Его рука скользнула вниз от моего уха, легким касанием задела сосок. Я дернулась всем телом, а моя киска сжалась от безобидного прикосновения.
— Ты была такой глупой. Отчаянно глупой, эсклава.
Я кивнула, мое дыхание было поверхностным, когда Кью склонил голову и прикоснулся к моим губам в легком, еле ощутимом поцелуе. Я потеряла от него голову, отчаянно желая обвить руки вокруг его шеи и прижаться грудью к его мощной силе. Какая-то важная часть меня, неразумная, но все еще неизменно осознающая все, знала, что мне необходимо сломить Кью полностью, прежде чем он опять поддастся влиянию своей мягкой стороны характера.
Он боялся.
Но боялся чего? Может, потому что у него никогда не было такой мощной связи, как наша, до этого. Возможно, Кью и правда думал, что он — порождение дьявола и неспособен на чистую любовь. Но я ни за что бы ни отказалась от него.
Кью углубил поцелуй, и я застонала. Обвивая руки вокруг его шеи, я притянула его ближе к себе. Он издал тихое рычание, прижимая нас к твердой поверхности деревянного креста за моей спиной. Затем его руки с силой поймали мои запястья и убрали их, приложив определенную силу, чтобы разомкнуть их вокруг его шеи.
— Ты сама знаешь, насколько глупая и все равно продолжаешь провоцировать меня. Попыталась бы ты погладить пантеру, когда та охотится? Non, parce que la mort te trouverait rapidement (прим. пер. Нет, потому что смерть найдет тебя незамедлительно). — Его слова были отрывистыми и четкими, как пули, выпущенные из пистолета.

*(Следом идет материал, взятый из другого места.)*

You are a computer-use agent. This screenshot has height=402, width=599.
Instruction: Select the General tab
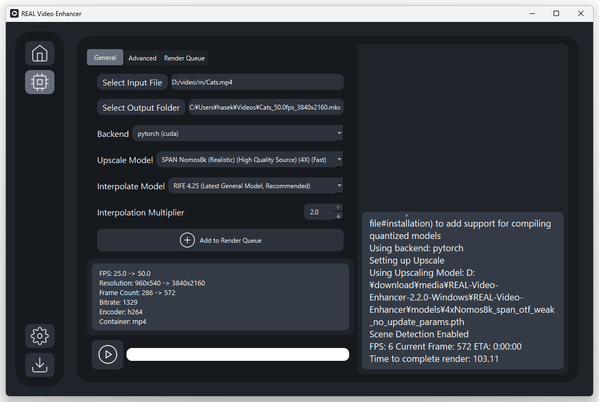click(105, 57)
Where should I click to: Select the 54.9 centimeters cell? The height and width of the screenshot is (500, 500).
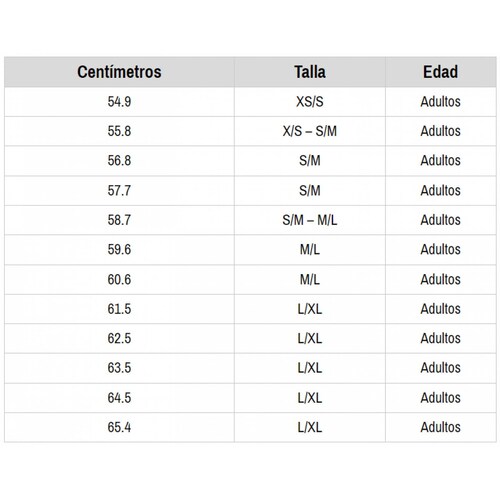pos(119,102)
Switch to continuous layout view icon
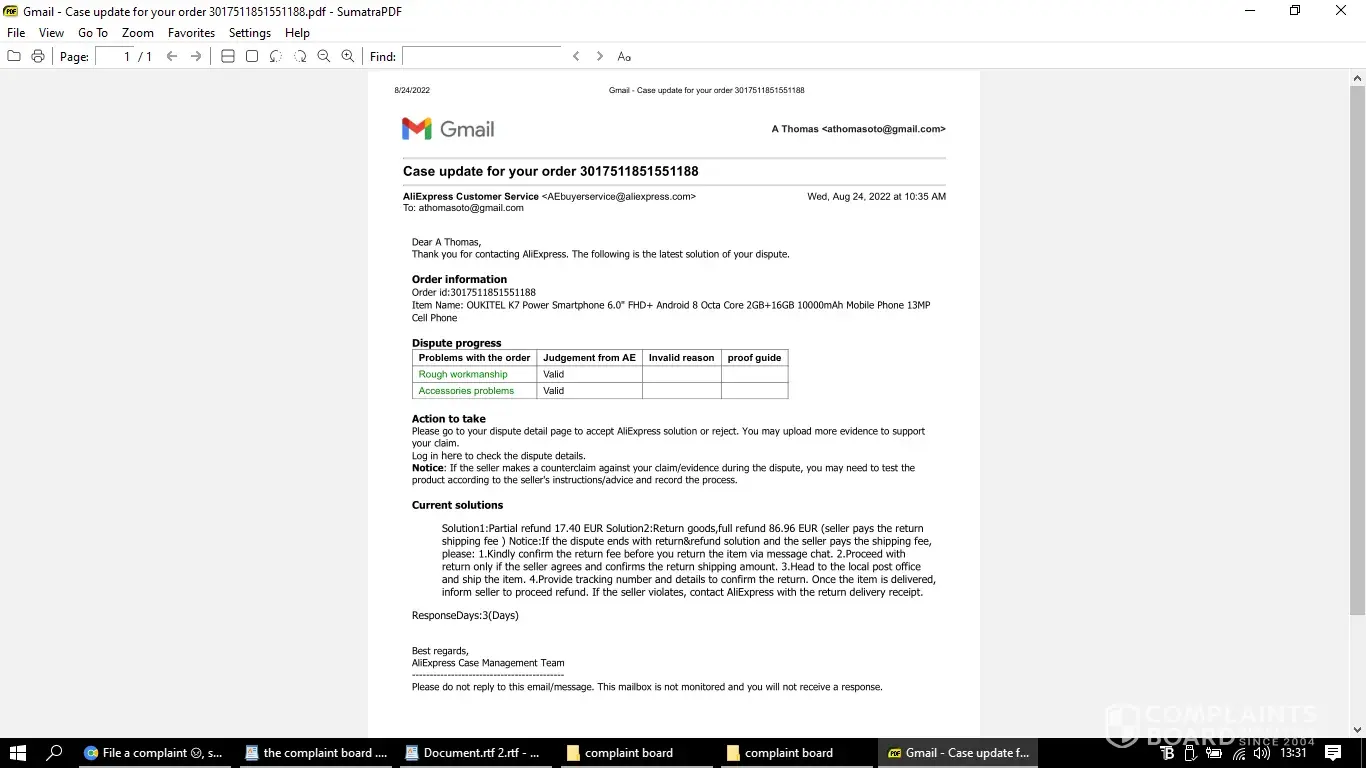 [x=228, y=57]
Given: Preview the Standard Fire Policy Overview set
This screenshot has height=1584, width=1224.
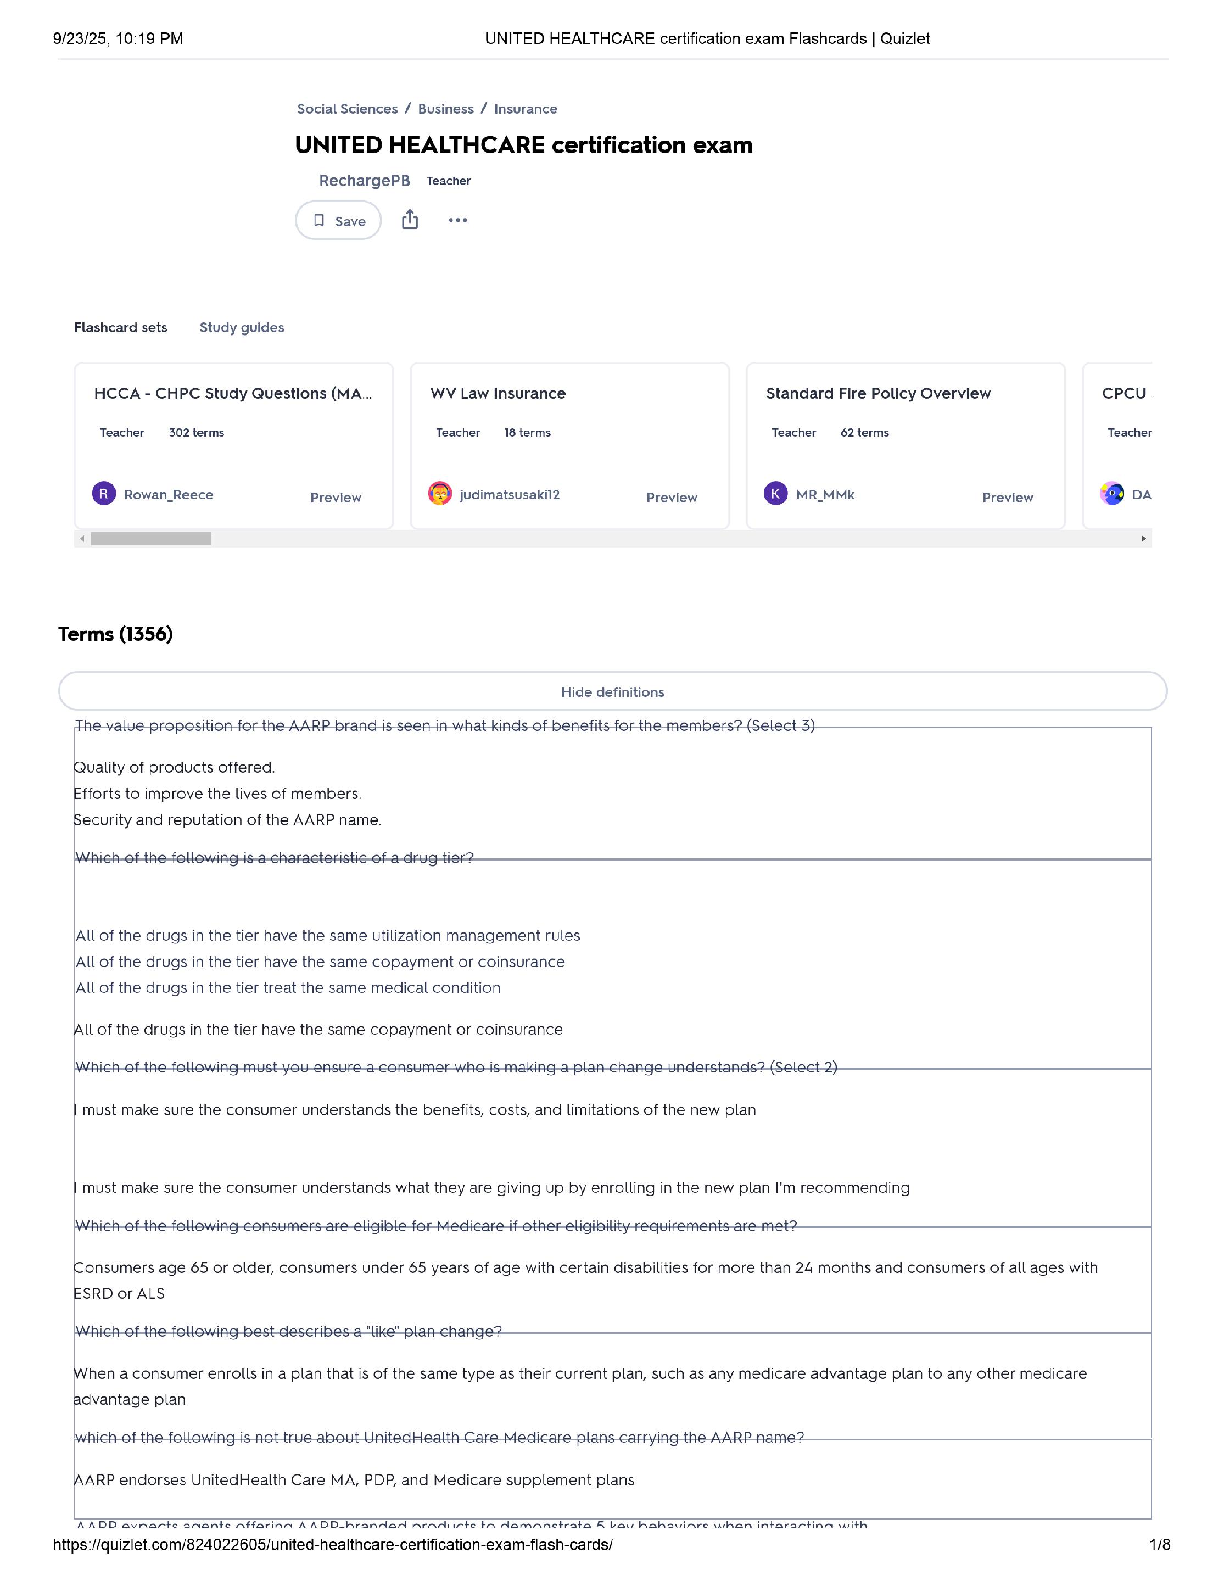Looking at the screenshot, I should (1007, 497).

Образы безжалостных хищников, убийства и крови заполнили мой разум.
Кью был рожден в полнейшей мгле, что была вызвана жизненными обстоятельствами, которыми он не стал бы делиться со мной, но, если кто-то из нас и был поврежден, то это был определенно он. Я желала, чтобы он больше не боялся себя. Ему больше не нужно быть одному.
С моими запястьями, что крепко удерживали его пальцы, я проговорила:
— Хочешь знать, о чем я думала, когда вернулась к тебе? Обещание, которое я дала сама себе.
Кью замер, ноздри затрепетали.
Я восприняла его молчание за положительный ответ и продолжила:
— Я сказала себе, что буду сражаться за тебя. Ты достоин того, чтобы за тебя боролись. Я не знала тогда, что нужно было делать, и я не знаю сейчас, через что мне придется пройти, чтобы... — я устремилась вперед всем телом, чтобы поцеловать его. Он отодвинулся, и его крепкая хватка не дала мне пространства совершить задуманное... — но я никогда не прекращу бороться за тебя. Я была права. Ты стоишь каждого боя, что мне приходится преодолевать. Каждой ссоры и преграды, что встречаются на моем пути. Я буду сражаться за тебя, потому что влюбляюсь в тебя, Кью.